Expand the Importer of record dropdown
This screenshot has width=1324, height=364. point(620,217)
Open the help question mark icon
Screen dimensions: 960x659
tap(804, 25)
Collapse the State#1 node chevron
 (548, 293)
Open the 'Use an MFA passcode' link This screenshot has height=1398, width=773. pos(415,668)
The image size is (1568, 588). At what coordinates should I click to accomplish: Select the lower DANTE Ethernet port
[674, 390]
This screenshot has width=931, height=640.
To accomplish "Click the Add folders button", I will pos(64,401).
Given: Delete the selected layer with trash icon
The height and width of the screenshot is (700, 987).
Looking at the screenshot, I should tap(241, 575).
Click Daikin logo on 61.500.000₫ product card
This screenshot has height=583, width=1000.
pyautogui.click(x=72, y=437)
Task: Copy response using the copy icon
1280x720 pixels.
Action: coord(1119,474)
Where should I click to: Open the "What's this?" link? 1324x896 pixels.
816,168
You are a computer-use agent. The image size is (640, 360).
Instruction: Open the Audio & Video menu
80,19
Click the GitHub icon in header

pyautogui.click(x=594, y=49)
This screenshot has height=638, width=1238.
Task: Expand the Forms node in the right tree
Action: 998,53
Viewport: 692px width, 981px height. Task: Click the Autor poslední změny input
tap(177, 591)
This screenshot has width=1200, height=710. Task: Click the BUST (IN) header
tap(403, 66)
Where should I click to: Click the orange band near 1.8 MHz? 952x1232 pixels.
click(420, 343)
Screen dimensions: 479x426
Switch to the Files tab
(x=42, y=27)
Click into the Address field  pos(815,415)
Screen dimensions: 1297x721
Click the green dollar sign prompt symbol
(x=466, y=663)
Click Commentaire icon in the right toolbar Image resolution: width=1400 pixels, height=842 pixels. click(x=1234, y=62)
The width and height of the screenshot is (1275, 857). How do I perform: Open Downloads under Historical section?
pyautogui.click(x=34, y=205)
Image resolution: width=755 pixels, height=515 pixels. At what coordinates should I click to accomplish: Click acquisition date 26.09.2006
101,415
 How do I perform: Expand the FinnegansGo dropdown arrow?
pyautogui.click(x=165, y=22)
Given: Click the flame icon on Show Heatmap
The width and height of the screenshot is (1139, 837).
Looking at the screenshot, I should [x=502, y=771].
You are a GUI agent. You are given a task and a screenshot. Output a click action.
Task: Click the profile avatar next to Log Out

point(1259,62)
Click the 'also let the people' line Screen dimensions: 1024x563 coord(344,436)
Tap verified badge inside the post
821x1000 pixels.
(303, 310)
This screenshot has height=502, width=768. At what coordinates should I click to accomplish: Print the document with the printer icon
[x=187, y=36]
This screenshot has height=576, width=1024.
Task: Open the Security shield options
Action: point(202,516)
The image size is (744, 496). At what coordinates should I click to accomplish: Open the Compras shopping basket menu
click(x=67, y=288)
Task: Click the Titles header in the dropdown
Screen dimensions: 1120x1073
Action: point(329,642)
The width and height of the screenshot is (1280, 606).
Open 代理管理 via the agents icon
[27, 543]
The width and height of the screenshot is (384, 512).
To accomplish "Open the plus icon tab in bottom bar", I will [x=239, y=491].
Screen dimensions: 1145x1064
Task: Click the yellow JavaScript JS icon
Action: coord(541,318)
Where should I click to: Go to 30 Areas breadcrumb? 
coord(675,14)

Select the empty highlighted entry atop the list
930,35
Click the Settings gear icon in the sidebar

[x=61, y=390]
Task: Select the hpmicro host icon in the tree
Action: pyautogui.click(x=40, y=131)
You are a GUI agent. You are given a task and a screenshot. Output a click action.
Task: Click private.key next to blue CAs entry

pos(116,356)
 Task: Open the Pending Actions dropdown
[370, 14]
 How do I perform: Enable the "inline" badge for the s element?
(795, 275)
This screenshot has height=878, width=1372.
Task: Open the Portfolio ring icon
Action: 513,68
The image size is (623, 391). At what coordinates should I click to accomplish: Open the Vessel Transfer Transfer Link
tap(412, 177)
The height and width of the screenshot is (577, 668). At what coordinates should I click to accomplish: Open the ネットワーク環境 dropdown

================================

## AIM OF THE EXERCISE
Down to the last line, restate the records exactly.

## OUTPUT OF THE EXERCISE
Expand the Importer of record dropdown
This screenshot has width=1324, height=364. point(620,217)
Open the help question mark icon
Screen dimensions: 960x659
tap(804, 25)
Collapse the State#1 node chevron
 (548, 293)
Open the 'Use an MFA passcode' link This screenshot has height=1398, width=773. pos(415,668)
The image size is (1568, 588). At what coordinates should I click to accomplish: Select the lower DANTE Ethernet port
[674, 390]
This screenshot has width=931, height=640.
To accomplish "Click the Add folders button", I will pos(64,401).
Given: Delete the selected layer with trash icon
The height and width of the screenshot is (700, 987).
Looking at the screenshot, I should tap(241, 575).
Click Daikin logo on 61.500.000₫ product card
This screenshot has height=583, width=1000.
pyautogui.click(x=72, y=437)
Task: Copy response using the copy icon
1280x720 pixels.
Action: coord(1119,474)
Where should I click to: Open the "What's this?" link? 1324x896 pixels.
816,168
You are a computer-use agent. The image size is (640, 360).
Instruction: Open the Audio & Video menu
80,19
Click the GitHub icon in header

pyautogui.click(x=594, y=49)
This screenshot has height=638, width=1238.
Task: Expand the Forms node in the right tree
Action: 998,53
Viewport: 692px width, 981px height. Task: Click the Autor poslední změny input
tap(177, 591)
This screenshot has width=1200, height=710. Task: Click the BUST (IN) header
tap(403, 66)
Where should I click to: Click the orange band near 1.8 MHz? 952x1232 pixels.
click(420, 343)
Screen dimensions: 479x426
Switch to the Files tab
(x=42, y=27)
Click into the Address field  pos(815,415)
Screen dimensions: 1297x721
Click the green dollar sign prompt symbol
(x=466, y=663)
Click Commentaire icon in the right toolbar Image resolution: width=1400 pixels, height=842 pixels. click(x=1234, y=62)
The width and height of the screenshot is (1275, 857). How do I perform: Open Downloads under Historical section?
pyautogui.click(x=34, y=205)
Image resolution: width=755 pixels, height=515 pixels. At what coordinates should I click to accomplish: Click acquisition date 26.09.2006
101,415
 How do I perform: Expand the FinnegansGo dropdown arrow?
pyautogui.click(x=165, y=22)
Given: Click the flame icon on Show Heatmap
The width and height of the screenshot is (1139, 837).
Looking at the screenshot, I should [x=502, y=771].
You are a GUI agent. You are given a task and a screenshot. Output a click action.
Task: Click the profile avatar next to Log Out

point(1259,62)
Click the 'also let the people' line Screen dimensions: 1024x563 coord(344,436)
Tap verified badge inside the post
821x1000 pixels.
(303, 310)
This screenshot has height=502, width=768. At what coordinates should I click to accomplish: Print the document with the printer icon
[x=187, y=36]
This screenshot has height=576, width=1024.
Task: Open the Security shield options
Action: point(202,516)
The image size is (744, 496). At what coordinates should I click to accomplish: Open the Compras shopping basket menu
click(x=67, y=288)
Task: Click the Titles header in the dropdown
Screen dimensions: 1120x1073
Action: point(329,642)
The width and height of the screenshot is (1280, 606).
Open 代理管理 via the agents icon
[27, 543]
The width and height of the screenshot is (384, 512).
To accomplish "Open the plus icon tab in bottom bar", I will [x=239, y=491].
Screen dimensions: 1145x1064
Task: Click the yellow JavaScript JS icon
Action: coord(541,318)
Where should I click to: Go to 30 Areas breadcrumb? 
coord(675,14)

Select the empty highlighted entry atop the list
930,35
Click the Settings gear icon in the sidebar

[x=61, y=390]
Task: Select the hpmicro host icon in the tree
Action: pyautogui.click(x=40, y=131)
You are a GUI agent. You are given a task and a screenshot. Output a click action.
Task: Click private.key next to blue CAs entry

pos(116,356)
 Task: Open the Pending Actions dropdown
[370, 14]
 How do I perform: Enable the "inline" badge for the s element?
(795, 275)
This screenshot has height=878, width=1372.
Task: Open the Portfolio ring icon
Action: 513,68
The image size is (623, 391). At what coordinates should I click to accomplish: Open the Vessel Transfer Transfer Link
tap(412, 177)
The height and width of the screenshot is (577, 668). At what coordinates should I click to accomplish: Open the ネットワーク環境 dropdown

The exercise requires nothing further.